一种嵌入单词和句子的医学视觉问答双注意学习网络

医学视觉问答（MVQA）的研究有助于计算机辅助诊断的发展。MVQA是一项旨在根据给定的医学图像和相关的自然语言问题预测准确和令人信服的答案的任务。这项任务需要提取医学知识丰富的特征内容，并对其进行细粒度的理解。因此，构建一个有效的特征提取和理解方案是建模的关键。现有的MVQA问题提取方案主要关注单词信息，忽略了文本中的医学信息，如医学概念和特定领域术语。同时，一些视觉和文本特征理解方案不能有效地捕捉区域和关键词之间的相关性，从而进行合理的视觉推理。在本研究中，提出了一种具有单词和句子嵌入的双注意学习网络（DALNet-WSE）。我们设计了一个模块，带句子嵌入的转换器（TSE），来提取包含关键字和医疗信息的问题的双重嵌入表示。提出了一个由自我注意和引导注意组成的双重注意学习（DAL）模块来模拟密集的模式内和模式间交互。通过多个DAL模块（DAL），学习视觉和文本的共同注意可以增加理解的粒度并改进视觉推理。在ImageCLEF2019-VQA-MED（VQA-MED 2019）和VQA-RAD数据集上的实验结果表明，我们提出的方法优于以前最先进的方法。根据消融研究和梯度CAM映射，DALNet WSE可以提取丰富的文本信息，并具有较强的视觉推理能力。

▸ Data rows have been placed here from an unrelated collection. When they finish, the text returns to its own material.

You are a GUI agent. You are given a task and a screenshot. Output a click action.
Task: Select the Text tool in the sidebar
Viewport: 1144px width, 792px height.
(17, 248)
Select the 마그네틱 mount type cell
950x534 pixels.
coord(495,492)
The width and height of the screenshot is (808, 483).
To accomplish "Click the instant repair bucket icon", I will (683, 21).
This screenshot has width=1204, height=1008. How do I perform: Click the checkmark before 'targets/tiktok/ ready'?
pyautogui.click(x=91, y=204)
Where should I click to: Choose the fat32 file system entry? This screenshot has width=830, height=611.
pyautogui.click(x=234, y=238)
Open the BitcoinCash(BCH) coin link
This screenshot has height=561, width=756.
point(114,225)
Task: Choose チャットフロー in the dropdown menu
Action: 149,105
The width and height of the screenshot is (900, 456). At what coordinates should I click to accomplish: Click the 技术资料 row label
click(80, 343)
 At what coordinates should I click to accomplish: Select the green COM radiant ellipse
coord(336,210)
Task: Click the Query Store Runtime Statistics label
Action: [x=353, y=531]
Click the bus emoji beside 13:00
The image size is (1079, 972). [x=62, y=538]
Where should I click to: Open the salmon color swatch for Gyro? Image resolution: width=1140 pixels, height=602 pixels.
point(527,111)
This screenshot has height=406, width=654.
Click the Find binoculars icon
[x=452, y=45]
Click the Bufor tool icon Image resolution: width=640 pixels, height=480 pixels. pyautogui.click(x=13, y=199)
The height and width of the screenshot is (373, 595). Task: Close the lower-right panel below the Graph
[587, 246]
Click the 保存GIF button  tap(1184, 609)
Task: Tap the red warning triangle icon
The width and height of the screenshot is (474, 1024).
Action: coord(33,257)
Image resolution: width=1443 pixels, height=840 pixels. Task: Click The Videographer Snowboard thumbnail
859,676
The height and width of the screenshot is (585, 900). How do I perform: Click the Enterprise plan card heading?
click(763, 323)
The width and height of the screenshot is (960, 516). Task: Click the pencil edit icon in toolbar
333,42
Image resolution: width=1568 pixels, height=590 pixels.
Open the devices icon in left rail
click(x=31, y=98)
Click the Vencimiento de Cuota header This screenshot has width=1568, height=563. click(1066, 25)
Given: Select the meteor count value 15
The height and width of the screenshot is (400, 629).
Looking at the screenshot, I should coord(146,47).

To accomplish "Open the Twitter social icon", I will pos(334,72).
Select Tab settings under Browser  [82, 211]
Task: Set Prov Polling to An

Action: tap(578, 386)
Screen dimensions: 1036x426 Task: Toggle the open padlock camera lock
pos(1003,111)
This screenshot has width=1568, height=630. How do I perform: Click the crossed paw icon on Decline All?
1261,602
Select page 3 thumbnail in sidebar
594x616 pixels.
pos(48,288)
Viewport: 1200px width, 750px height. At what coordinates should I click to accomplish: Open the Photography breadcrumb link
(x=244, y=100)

本文章由计算机程序翻译，如有差异，请以英文原文为准。

求助全文

约1分钟内获得全文求助全文

来源期刊

IEEE Transactions on Medical Imaging 医学-成像科学与照相技术

CiteScore

21.80

自引率

5.70%

发文量

637

审稿时长

5.6 months

期刊介绍： The IEEE Transactions on Medical Imaging (T-MI) is a journal that welcomes the submission of manuscripts focusing on various aspects of medical imaging. The journal encourages the exploration of body structure, morphology, and function through different imaging techniques, including ultrasound, X-rays, magnetic resonance, radionuclides, microwaves, and optical methods. It also promotes contributions related to cell and molecular imaging, as well as all forms of microscopy. T-MI publishes original research papers that cover a wide range of topics, including but not limited to novel acquisition techniques, medical image processing and analysis, visualization and performance, pattern recognition, machine learning, and other related methods. The journal particularly encourages highly technical studies that offer new perspectives. By emphasizing the unification of medicine, biology, and imaging, T-MI seeks to bridge the gap between instrumentation, hardware, software, mathematics, physics, biology, and medicine by introducing new analysis methods. While the journal welcomes strong application papers that describe novel methods, it directs papers that focus solely on important applications using medically adopted or well-established methods without significant innovation in methodology to other journals. T-MI is indexed in Pubmed® and Medline®, which are products of the United States National Library of Medicine.